Walaupun saya bukan orang yang spiritual, ada sesuatu dalam lilin-lilin yang dipajang yang terasa mistis bagi saya. Saya selalu tertarik dengan lentera elektrik di taman Nara yang bersinar dari lilin di kuil. Saat langit mulai gelap, saya mulai membayangkan pengunjung jaman dulu hanya dibimbing oleh lentera menuju kuil; secara harfiah maupun kiasan. Lentera batu memanjang dari gerbang torii dan kuil-kuil kecil membimbing kita menuju lampion gantung di kuil utama. Untuk masuk ke kuil utama, biaya masuknya 500 yen untuk orang dewasa, tentunya di sinilah daya tarik utamanya. Bagi saya, pengalaman ini sungguh berharga. Lilin di tiap lentera perunggu menarik perhatian dan membentuk pola unik yang beberapa tahun lalu saya lihat di siang hari. Ada bentuk tanaman, kanji, dan beberapa lentera bahkan menggambarkan rusa di taman Nara.

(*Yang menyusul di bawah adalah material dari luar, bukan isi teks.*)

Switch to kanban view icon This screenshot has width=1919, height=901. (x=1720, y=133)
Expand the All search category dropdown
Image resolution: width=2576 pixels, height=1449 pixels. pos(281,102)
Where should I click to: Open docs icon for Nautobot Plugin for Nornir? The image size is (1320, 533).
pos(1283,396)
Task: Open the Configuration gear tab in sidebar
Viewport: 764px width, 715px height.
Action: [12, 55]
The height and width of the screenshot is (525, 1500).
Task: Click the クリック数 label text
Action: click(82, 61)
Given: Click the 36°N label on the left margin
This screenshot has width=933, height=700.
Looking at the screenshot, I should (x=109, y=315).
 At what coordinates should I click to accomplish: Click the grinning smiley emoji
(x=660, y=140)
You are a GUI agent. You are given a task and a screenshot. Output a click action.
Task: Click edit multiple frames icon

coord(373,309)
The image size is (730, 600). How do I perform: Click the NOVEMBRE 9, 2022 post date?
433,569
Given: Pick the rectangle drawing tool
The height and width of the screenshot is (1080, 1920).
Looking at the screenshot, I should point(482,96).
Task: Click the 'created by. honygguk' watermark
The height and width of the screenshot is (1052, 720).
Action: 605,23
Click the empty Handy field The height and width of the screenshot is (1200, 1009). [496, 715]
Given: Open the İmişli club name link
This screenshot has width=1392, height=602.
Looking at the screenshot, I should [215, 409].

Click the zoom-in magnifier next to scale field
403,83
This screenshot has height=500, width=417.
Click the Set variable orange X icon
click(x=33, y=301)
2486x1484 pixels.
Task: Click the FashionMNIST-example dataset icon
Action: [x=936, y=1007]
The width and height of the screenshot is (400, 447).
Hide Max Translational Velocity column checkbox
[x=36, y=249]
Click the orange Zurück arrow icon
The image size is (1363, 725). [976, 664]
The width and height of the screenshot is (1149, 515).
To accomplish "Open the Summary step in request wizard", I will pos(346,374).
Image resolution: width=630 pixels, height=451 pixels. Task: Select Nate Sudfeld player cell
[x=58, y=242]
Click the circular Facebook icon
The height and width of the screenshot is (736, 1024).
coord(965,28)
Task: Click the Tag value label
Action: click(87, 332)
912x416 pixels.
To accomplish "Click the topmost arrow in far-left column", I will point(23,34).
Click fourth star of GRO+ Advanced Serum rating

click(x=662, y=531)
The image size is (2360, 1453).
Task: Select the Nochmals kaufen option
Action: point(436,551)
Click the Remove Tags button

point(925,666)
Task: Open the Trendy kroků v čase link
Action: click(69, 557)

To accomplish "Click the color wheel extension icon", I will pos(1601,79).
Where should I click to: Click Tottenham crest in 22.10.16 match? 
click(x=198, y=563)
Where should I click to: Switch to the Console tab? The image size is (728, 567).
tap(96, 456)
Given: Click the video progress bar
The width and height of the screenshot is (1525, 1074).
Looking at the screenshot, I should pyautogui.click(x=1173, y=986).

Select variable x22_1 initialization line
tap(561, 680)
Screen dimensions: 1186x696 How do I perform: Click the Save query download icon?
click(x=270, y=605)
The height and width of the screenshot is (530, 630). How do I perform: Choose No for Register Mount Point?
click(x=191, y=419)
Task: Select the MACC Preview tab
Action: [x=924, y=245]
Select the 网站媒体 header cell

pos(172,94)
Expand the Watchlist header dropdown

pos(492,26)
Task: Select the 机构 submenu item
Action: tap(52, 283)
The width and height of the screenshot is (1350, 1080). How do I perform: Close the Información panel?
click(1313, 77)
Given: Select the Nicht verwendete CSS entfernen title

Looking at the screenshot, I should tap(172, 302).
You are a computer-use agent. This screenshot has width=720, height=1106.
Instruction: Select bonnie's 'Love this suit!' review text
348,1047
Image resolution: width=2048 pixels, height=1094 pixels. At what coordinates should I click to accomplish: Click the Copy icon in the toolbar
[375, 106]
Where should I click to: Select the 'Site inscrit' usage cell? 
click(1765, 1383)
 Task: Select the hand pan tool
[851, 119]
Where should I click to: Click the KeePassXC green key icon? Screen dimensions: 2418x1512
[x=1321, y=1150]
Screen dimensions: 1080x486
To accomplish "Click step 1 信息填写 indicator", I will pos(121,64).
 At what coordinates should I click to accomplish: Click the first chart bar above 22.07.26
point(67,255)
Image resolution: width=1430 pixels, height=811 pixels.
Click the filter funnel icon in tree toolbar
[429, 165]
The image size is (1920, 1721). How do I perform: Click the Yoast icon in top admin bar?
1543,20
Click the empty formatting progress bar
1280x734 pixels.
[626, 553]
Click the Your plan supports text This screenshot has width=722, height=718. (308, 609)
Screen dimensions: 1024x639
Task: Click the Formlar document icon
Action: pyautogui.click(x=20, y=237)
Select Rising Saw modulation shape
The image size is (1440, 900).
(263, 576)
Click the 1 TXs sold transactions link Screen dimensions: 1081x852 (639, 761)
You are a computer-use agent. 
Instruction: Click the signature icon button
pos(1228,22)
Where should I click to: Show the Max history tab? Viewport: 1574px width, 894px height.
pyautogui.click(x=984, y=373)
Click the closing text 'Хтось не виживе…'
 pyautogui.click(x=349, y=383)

Baik lentera batu maupun lentera gantung dilapisi dengan kertas putih. Pusat informasi Nara menginformasikan kertas itu adalah washi, kertas tradisional Jepang yang menjaga cahaya lentera stabil, bahkan semakin menarik, dan juga (menurut saya) menampilkan elemen alami. Ketiadaan kerlip membuat saya berkali-kali ragu apakah isi lentera benar-benar lilin. Tapi ternyata semuanya lilin, totalnya ada 3.000 lilin. Petugas kuil memberi tahu saya bahwa semua lilin teh itu dipasang sukarelawan dalam satu jam. Lautan cahaya dari lentera batu dan perunggu membuat saya berpikir pasti banyak sukarelawan yang memasangnya.
Tak lama kemudian, sebelum malam semakin dingin dan anak-anak sudah mulai merengek, kami pun pulang dengan perasaan bahagia dan berkilauan seperti lautan cahaya yang tadi kami saksikan.
Jika kamu harus melakukan tradisi melempar kacang di Setsubun ini (salah satu tradisi umum di Jepang), tidak perlu kecewa, kamu masih bisa menikmatinya Agustus tahun ini atau Februari tahun depan!